Re: oaf async activation
- From: Maciej Stachowiak <mjs eazel com>
- To: Elliot Lee <sopwith redhat com>
- Cc: Mathieu Lacage <mathieu eazel com>, gnome-components-list gnome org
- Subject: Re: oaf async activation
- Date: 03 Oct 2000 14:20:12 -0700
Elliot Lee <sopwith redhat com> writes:
> On 3 Oct 2000, Mathieu Lacage wrote:
>
> > > I do not think this makes long-term sense in OAF, especially if you are
> > > just trying to get a tiny gain in GUI responsiveness during CORBA
> >
> > This is not a "tiny gain". Activating mozilla takes 5 to 10 seconds on
> > my machine which is a PIII 700 MHz...
>
> That is because mozilla sucks. Go fix mozilla :)
This is much more complicated than adding the relevant API to OAF
(which is 8 lines of IDL changes and 8 lines of header changes or
so). However, note that when OAF supports activation over the network,
the startup delay could be really long through no particular
programming fault, and the asynchronicity will be absolutely critical
here.
> > The UI is blocked for almost 4 to 7 seconds which is unaceptable.

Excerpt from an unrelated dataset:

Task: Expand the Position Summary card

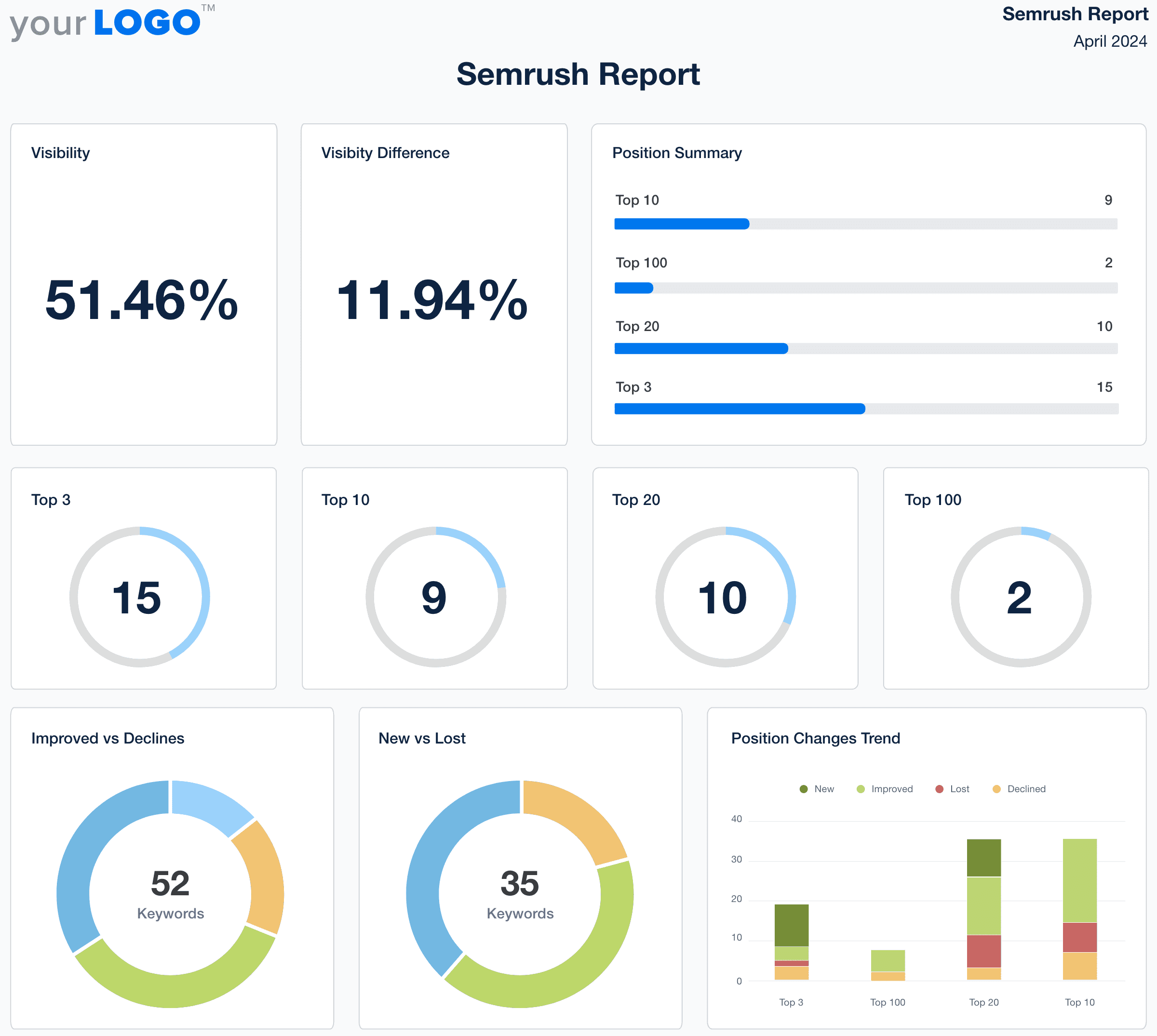Action: click(x=676, y=153)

> > Also, nautilus on startup spends a lot of its time in there and the
> > time for the display of the first window is directly related to this.
>
> I think a simpler fix would just be to get glib loop iterations made while
> ORBit is inside an operation invocation. It should be about a one-line
> patch to get this in. It should accomplish the desired effect without
> having to complicate OAF.
Actually, calling an inferior event loop while you are in the middle
of something is _extremely_ dangerous. The context you return to could
have been completely invalidated by random user operations. This way
you would need to be _extremely_ paranoid and check objects for
validity, re-check assertions, etc or you will get mysterious crashes.
In fact, you already have to sort of be this paranoid about anything
that may have been changed by a CORBA call into the app. Making apps
have to account for any operation that could be spawned by the event
loop every time they make a CORBA call will make programming waaaaay
more complicated.
A traditional async callback approach is _much_ simpler for an app to
deal with.
> If the program being activated takes way too long to load, you are going
> to start getting timeouts inside OAF anyways (to handle stuck programs).